In retrospective gating (“spiral” or “helical” scanning), the x-ray source stays on throughout the cardiac cycle, but only the data from the desired part of the cardiac cycle are used to construct images. With this method, one can refine the images and remove motion abnormalities caused by irregular heartbeats. This acquisition technique is currently the most frequently used.

In prospective triggering (“step and shoot”), the x-ray source is turned on only during diastole or another prespecified part of the cardiac cycle. An advantage is that the patient is exposed to less radiation. A disadvantage is that, afterward, one has very little ability to correct any motion artifacts that occurred due to changes in heart rate or dysrhythmias.

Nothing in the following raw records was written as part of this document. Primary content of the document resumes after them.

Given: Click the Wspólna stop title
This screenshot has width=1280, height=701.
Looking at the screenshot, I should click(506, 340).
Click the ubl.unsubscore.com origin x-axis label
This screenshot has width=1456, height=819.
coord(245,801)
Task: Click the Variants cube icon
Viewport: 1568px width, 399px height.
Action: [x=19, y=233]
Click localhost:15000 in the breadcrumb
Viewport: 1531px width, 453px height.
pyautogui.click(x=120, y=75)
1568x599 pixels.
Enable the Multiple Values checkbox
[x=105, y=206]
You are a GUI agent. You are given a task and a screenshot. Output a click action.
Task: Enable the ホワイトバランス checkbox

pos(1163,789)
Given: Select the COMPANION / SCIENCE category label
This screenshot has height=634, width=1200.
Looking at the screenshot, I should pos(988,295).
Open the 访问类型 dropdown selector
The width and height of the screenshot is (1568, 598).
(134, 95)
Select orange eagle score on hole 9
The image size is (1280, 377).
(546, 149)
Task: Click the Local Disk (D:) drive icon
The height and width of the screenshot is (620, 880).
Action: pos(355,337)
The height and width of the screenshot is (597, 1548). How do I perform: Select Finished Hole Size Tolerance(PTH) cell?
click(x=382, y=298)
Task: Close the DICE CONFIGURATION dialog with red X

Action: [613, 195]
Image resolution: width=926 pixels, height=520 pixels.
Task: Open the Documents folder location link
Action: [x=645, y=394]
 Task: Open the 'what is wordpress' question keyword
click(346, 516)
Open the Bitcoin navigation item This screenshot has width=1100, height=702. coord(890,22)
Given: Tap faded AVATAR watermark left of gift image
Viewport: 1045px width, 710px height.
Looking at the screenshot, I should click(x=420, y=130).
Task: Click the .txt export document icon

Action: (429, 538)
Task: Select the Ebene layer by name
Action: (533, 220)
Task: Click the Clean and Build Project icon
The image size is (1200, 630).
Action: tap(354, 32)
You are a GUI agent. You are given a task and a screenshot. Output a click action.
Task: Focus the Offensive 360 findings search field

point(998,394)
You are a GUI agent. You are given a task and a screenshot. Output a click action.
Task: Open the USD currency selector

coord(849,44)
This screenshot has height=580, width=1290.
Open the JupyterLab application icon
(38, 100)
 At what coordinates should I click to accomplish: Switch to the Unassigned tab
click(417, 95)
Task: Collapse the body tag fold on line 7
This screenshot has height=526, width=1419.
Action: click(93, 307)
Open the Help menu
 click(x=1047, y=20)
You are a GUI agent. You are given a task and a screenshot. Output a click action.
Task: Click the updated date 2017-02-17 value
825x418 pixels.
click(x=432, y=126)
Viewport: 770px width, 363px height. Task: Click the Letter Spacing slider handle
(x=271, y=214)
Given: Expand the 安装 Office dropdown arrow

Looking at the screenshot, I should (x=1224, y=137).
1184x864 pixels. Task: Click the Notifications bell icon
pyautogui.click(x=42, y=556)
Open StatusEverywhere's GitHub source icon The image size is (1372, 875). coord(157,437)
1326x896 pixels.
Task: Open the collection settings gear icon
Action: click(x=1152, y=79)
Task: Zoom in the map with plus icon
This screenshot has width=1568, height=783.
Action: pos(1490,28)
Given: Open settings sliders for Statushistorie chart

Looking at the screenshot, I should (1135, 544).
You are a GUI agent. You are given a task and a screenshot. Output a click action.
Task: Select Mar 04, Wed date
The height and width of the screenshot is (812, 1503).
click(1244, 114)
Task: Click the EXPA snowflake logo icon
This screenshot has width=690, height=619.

Other improvements that have increased the sensitivity and specificity of CT for evaluating acute aortic syndrome are the ability to generate images in multiple planes (multiplanar reformation) on dedicated computer workstations.

 

 

INTRAVENOUS CONTRAST IMPROVES IMAGING STUDIES

Intravenous contrast is necessary for CT to achieve its high accuracy for diagnosing aortic disease. However, it should be noted that in a CT study without contrast enhancement, an acute intramural hematoma is easily recognized by the higher Hounsfield-unit value of the blood products in the wall in comparison with the flowing blood in the lumen.

Check renal function

Before doing an intravenous contrast study, the serum creatinine level should be checked as a measure of renal function. Generally, if the serum creatinine concentration is less than 2.0 mg/dL and if the patient is hydrated and does not have diabetes, iodinated intravenous contrast can be given safely. If the patient’s serum creatinine level is between 1.5 and 2.0 mg/dL or if he or she is dehydrated or has diabetes, isosmolar iodinated contrast (iodixanol [Visipaque]) may be used.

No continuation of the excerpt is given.